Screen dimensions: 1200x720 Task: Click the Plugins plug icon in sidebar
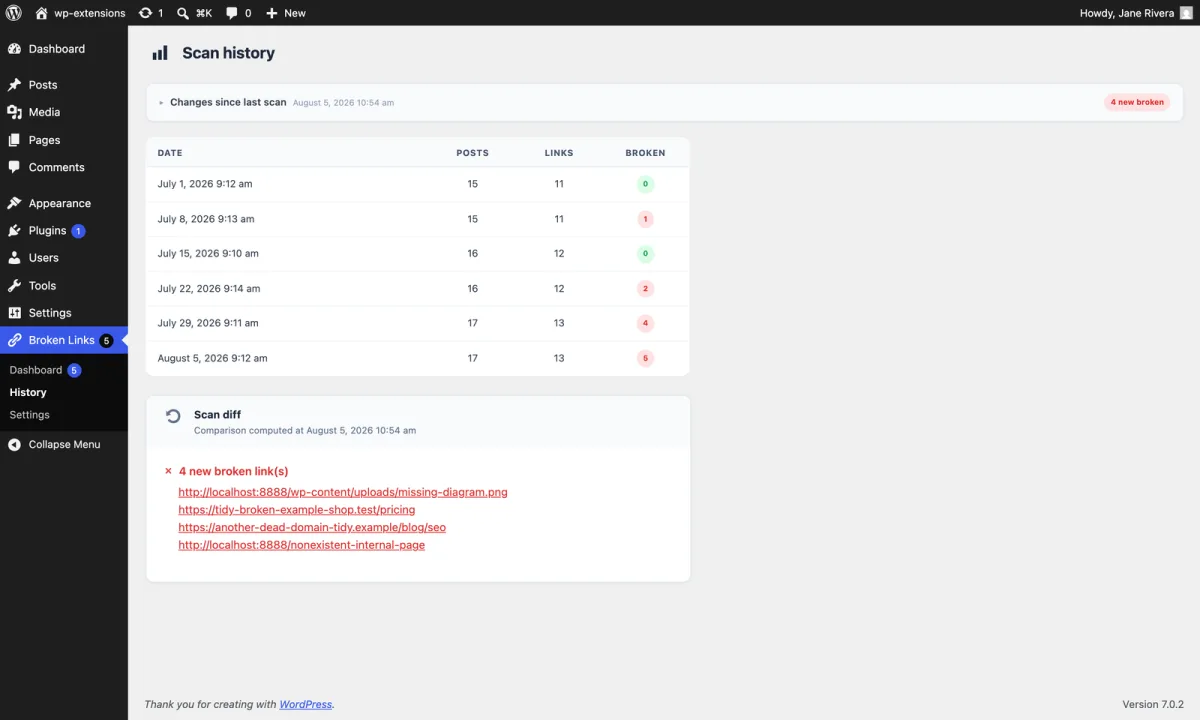pyautogui.click(x=14, y=230)
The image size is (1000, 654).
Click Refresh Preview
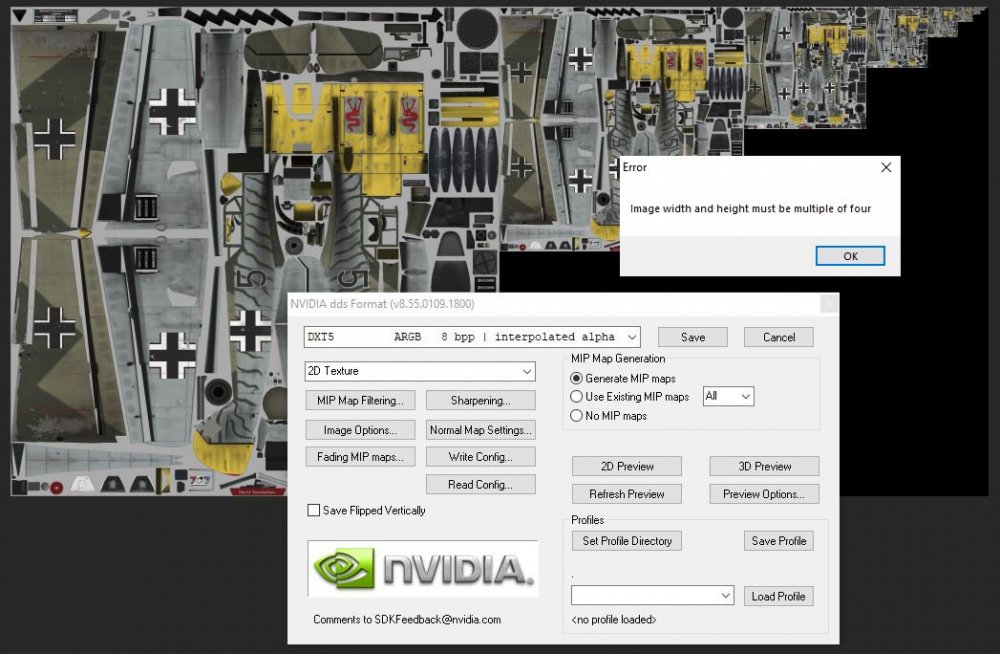[x=627, y=494]
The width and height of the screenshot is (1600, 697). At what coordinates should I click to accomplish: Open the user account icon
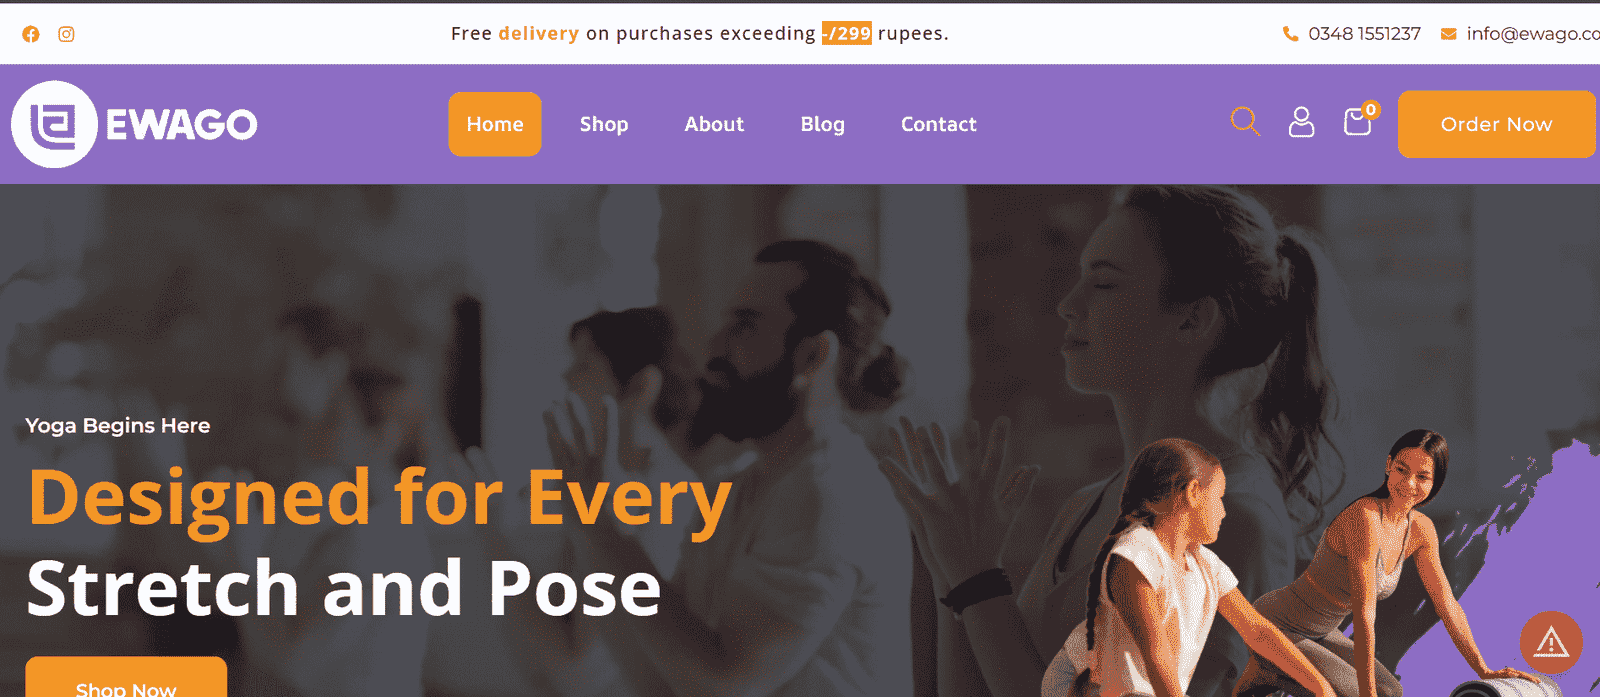pyautogui.click(x=1301, y=122)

------------

Your answer must be every record above, word for word, with no pictures.

Screen dimensions: 1200x720 Task: Click the Plugins plug icon in sidebar
pyautogui.click(x=14, y=230)
The image size is (1000, 654).
Click Refresh Preview
[x=627, y=494]
The width and height of the screenshot is (1600, 697). At what coordinates should I click to accomplish: Open the user account icon
pyautogui.click(x=1301, y=122)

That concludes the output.